If you’re a tattooed soldier and the sun is out, you better be sure only one gun’s out.
An article by Time Magazinemakes a bold, but statistically damning assessment of the age group the armed forces most often pull on for military service. According to a report by the Wall Street Journal, seven out of ten members of 17 to 24-year-olds looking to join the military wouldn’t be able to sign on due to “reasons related to health, [or] physical appearance; including tattoos and educational background,” according to the Pentagon.
Essentially, 71 percent of the 34 million or so making up the prime talent pool for the Army wouldn’t qualify for military service for a number of different factors. A bit over a quarter of them would miss the grade for reasons such as obesity or mental health issues. Another eight percent are counted out for popping ADHD or other similar prescription meds on the regular. Other bars from service include things like having a felony charge on your record, lacking a high school diploma or…
Having certain tattoos and ear gauges.
There are some blatant bans outlined in the military’s recently revised uniform policy. Anything above the T-shirt line--like facial tattoos or neck designs—are out, falling in line with the uniformity they strive for in criteria demanded in terms of hairstyles, beards, etc. There can be special exceptions made, but whether or not that happens is up to the individual recruiter, who signs the waivers needed to join up. “We have not adopted a zero-defect mentality,” Defense Department spokesman Nathan Christensen told The Wall Street Journal. “We evaluate each applicant from a whole-person perspective.”
So obviously, this isn’t a complete death knell to anyone with tattoos willing to head off to fight for the stars and stripes.
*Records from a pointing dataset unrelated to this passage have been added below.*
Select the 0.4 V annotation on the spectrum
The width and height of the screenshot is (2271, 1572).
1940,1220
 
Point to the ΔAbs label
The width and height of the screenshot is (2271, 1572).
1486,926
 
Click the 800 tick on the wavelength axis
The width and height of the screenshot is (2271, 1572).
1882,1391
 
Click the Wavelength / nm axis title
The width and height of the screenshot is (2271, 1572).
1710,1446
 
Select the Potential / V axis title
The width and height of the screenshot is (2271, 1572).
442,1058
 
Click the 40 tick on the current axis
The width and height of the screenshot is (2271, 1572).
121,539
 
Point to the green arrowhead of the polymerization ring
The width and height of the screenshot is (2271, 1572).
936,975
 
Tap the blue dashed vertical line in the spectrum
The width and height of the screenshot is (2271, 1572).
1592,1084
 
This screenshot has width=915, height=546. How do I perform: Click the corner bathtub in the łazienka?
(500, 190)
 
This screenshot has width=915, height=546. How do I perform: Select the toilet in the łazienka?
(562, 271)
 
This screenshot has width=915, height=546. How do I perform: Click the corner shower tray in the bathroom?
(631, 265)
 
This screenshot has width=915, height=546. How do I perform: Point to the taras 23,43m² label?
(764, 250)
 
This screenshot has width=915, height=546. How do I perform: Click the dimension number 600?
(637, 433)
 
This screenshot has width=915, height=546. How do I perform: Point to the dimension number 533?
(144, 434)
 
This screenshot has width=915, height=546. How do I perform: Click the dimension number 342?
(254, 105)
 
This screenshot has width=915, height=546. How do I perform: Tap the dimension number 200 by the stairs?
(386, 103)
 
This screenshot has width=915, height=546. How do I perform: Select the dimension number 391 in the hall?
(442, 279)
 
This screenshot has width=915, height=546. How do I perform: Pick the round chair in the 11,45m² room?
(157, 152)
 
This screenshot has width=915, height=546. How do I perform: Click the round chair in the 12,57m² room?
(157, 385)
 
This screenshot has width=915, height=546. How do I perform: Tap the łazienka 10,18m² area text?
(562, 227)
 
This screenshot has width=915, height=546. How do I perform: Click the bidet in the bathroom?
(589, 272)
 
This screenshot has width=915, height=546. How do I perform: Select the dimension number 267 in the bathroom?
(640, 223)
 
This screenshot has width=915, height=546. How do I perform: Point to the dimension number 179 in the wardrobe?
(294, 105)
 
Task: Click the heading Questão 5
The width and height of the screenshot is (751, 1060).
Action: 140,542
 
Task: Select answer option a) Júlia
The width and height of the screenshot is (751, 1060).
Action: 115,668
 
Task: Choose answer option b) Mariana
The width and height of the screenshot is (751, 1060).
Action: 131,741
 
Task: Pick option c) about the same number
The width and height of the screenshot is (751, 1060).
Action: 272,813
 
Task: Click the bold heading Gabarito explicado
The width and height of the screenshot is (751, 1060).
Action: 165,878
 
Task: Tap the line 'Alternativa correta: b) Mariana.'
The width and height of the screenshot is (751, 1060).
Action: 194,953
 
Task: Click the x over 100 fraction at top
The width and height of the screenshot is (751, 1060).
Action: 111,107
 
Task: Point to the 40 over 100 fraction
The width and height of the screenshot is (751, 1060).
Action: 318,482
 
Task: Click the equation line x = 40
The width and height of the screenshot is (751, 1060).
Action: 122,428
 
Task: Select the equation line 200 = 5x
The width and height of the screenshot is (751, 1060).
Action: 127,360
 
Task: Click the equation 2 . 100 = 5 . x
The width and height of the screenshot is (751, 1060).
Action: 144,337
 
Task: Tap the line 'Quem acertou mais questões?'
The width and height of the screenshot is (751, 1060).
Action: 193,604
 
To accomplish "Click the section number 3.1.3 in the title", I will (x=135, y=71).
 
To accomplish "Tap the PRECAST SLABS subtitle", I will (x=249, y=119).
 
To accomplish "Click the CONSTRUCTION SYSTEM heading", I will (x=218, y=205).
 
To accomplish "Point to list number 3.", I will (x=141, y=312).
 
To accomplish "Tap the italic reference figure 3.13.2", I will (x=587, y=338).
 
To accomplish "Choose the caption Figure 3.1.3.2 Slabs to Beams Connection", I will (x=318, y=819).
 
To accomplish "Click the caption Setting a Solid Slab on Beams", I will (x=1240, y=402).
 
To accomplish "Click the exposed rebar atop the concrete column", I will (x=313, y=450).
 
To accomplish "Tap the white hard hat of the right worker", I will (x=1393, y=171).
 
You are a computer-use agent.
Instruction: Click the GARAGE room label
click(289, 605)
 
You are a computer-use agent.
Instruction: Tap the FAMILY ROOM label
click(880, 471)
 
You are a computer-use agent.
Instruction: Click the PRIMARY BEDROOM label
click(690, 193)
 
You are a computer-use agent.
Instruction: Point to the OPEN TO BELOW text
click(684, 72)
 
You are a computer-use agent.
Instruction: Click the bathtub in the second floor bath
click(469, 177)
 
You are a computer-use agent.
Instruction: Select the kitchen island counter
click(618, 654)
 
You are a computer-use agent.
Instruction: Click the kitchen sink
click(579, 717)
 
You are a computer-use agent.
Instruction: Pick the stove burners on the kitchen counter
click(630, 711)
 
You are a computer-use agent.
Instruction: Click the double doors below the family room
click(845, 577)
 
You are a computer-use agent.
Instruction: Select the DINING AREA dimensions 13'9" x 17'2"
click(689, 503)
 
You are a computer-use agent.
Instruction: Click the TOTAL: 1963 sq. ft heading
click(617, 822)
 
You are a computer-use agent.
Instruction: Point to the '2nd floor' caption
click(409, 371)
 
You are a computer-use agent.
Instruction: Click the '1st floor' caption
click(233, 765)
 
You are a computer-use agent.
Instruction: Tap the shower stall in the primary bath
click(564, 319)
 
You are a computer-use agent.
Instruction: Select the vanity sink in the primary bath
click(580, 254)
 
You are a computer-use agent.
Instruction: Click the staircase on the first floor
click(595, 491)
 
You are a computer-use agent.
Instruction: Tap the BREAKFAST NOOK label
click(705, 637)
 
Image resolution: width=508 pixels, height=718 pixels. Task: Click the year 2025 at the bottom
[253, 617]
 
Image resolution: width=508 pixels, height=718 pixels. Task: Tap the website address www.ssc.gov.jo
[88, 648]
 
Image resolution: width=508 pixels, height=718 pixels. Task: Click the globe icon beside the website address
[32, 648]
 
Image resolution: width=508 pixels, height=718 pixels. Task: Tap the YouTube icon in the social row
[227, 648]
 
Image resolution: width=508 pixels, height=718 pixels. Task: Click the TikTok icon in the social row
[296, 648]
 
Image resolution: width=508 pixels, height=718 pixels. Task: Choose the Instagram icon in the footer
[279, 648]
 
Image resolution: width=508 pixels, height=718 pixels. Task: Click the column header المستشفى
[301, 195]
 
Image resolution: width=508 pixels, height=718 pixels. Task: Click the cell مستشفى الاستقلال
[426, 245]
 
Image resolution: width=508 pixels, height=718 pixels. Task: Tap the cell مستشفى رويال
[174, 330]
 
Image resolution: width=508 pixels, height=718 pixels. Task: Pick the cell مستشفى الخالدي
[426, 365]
But still, in an era where the standards of enlistment are falling off and there are an increasing number of people in their prime age group getting inked, wouldn’t it be reasonable to allow a bit more leniency for the approximately 180,000 the Journal saidsuccessfully volunteer for the armed forces each year?
After all, tattoos are the most common cosmetic reason applicants to the military are turned away. In Arizona, around 500 people were recently turned away from serving their country because of their tattoos. This could be key, considering out of the 34 million individuals mentioned earlier, only about one percent actually want to enlist. In 2011, 100,000 individuals volunteered for the Army and the Army Reserve alone.
Restrictions are in place for more than four visible tattoos below the elbow or knee, more than one armband-style tattoo (limited to 2” across in size) and sleeves of any sort on the arms or legs—assuming they don’t cross that elbow/knee border according to the Army Times.But if they do, the Army said soldiers would be required to pay out of pocket for the removal of any tattoo that violates the policy according to a Stars and Stripes article dating from last September.
Bans on sexist or racist tattoos advocating philosophies degrading or demeaning to a person based on race, ethnicity, or national origin are in place as well. But another policy, an abstract ban on indecent tattoos, or what they consider “grossly offensive to modesty, decency, propriety or professionalism,” to us, could seem a tad subjective in this scenario.
Pew Research Center said that in 2010 nearly 40 percent of US adults between the ages of 18 and 29 had tattoos. 32 percent between that group and 40 years of age had at least one as well--numbers have been growing since. If you’re reading this, you probably know all too well that this isn’t exactly a passing trend we’re dealing with, and as it continues to gain mainstream acceptance across the country, concessions are probably going to have to be made at all levels of society.
This was the military’s attempt at accommodating an increasing number of service men and women choosing to get tattooed. However, with the regulations saying all new ink needs to be reported to a commanding officer and filed with their Army Military Human Resource Record, this policy isn’t exactly lenient or even avoidable by any standards, with some even going as far to sue the military for violating their First Amendment rights. Though all previous tattoos grandfathered in will be put on record to help determine the parameters of the policy’s enforcement, there’s still that potential human, subjective factor that could get people in trouble for their forms of personal expression.
Christensen did tell the Wall Street Journal that recruiting goals for the last few years have been met, which does mean preventing people with lavish tattoos isn’t hurting their numbers. Although, in 2007, a mere 79 percent of enlistees had high school diplomas, making for an 11 percent dip from six years earlier. Fitness standards were lowered in the years following 2001 as well.
This makes us think a little about the priorities of this uniform policy. Last time we checked, it’s not every day you see an active soldier with anything, much less a forearm, exposed at any given point. And, frankly, when the situation on the field hits fever pitch, does it really matter what the person defending our freedom looks like?
Sgt. Major of the Army Raymond Chandler was quoted in Stars & Stripes saying the Army wants soldiers to stand out because of their achievements, not because of the way they look.
So this is what leaves us at odds with this policy. If aesthetics are so unimportant in military life, why is it so difficult to look past a tattoo that, in most cases, isn’t even visible? A hero can come in all shapes, sizes and colors, of any religion and any ethnicity. So why are tattoos where we draw the line?